Retrieve each line that contains the word "комплекты" from the entries below.

[Saved entries]
# # #
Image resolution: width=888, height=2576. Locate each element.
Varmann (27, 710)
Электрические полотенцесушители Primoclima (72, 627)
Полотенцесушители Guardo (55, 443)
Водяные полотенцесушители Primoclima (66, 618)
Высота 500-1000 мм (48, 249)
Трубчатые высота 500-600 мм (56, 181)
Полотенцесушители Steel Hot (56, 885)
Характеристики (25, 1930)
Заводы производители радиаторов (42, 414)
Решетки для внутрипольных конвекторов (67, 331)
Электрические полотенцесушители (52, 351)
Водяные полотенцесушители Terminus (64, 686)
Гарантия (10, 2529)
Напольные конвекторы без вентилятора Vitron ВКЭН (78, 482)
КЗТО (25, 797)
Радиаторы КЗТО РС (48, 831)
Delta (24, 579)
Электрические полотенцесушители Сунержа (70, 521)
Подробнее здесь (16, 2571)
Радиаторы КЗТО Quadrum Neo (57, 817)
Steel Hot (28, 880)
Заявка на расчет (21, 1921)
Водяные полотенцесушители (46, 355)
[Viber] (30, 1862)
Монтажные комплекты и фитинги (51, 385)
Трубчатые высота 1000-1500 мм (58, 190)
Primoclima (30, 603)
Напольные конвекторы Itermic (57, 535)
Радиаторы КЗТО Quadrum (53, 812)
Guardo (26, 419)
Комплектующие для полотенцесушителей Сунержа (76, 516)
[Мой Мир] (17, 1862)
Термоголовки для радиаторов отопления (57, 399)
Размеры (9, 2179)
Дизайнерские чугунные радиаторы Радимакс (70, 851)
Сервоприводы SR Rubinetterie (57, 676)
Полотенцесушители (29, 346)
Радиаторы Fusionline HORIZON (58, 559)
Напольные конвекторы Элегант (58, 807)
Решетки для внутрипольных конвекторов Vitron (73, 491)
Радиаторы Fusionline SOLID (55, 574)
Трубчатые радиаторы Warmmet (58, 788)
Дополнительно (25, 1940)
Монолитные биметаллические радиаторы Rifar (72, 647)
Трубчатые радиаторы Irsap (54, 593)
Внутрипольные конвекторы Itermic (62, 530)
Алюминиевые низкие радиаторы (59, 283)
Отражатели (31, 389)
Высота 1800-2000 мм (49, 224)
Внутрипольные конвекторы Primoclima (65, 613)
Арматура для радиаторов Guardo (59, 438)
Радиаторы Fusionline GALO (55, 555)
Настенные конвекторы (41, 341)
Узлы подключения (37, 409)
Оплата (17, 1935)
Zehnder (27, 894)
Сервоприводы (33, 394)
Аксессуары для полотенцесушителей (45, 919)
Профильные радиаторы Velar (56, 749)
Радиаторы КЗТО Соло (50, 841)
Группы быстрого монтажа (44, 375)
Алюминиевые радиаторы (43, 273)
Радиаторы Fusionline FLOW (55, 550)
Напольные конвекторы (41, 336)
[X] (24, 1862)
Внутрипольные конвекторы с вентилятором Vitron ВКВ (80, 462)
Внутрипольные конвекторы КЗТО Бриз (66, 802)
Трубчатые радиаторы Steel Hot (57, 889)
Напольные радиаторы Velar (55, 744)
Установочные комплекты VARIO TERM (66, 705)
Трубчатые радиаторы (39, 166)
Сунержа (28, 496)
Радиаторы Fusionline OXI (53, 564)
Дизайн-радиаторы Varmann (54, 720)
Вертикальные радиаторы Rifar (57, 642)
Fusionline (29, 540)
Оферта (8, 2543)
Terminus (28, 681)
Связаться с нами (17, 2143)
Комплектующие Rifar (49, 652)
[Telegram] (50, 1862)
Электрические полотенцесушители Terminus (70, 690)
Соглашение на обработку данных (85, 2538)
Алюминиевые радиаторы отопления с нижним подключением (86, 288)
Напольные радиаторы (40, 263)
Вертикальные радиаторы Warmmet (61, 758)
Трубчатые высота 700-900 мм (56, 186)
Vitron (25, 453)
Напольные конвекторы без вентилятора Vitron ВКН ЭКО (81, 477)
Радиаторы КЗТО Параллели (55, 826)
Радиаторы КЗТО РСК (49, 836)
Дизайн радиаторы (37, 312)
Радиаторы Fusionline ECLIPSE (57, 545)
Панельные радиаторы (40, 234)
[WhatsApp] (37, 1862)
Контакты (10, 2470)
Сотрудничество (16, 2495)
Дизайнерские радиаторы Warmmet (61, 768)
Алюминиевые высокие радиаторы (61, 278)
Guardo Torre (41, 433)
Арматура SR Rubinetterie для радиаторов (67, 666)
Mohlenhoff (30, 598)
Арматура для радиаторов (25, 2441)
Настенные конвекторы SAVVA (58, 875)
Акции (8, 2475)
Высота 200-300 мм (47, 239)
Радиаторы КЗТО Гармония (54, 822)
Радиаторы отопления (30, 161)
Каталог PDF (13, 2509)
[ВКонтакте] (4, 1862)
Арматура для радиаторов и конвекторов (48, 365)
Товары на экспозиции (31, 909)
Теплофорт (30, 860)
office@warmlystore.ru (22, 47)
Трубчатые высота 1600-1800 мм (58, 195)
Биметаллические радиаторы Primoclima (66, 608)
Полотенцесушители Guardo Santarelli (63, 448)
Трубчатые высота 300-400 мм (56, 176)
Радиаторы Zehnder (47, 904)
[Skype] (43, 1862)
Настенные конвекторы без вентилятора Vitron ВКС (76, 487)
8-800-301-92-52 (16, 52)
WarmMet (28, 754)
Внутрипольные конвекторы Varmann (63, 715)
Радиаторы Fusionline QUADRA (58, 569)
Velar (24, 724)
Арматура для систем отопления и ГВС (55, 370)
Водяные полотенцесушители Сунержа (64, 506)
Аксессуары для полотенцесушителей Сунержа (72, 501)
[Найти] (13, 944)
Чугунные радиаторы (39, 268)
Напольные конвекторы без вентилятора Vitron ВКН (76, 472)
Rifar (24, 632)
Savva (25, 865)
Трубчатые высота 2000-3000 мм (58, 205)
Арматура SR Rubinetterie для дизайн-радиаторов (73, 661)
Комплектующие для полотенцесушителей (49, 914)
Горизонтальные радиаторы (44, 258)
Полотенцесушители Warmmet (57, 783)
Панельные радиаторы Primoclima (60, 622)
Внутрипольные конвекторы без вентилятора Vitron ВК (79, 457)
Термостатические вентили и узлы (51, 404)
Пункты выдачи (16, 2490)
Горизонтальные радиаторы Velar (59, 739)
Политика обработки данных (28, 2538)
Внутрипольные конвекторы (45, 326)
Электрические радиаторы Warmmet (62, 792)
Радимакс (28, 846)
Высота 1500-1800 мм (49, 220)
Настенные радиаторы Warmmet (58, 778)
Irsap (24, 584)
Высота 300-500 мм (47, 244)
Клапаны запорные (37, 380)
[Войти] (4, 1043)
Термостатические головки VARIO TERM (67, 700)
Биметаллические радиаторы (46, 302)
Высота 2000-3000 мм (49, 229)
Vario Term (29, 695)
# # #
■ **WRITTEN REPLY**:
Монтажные комплекты и фитинги (51, 385)
Установочные комплекты VARIO TERM (66, 705)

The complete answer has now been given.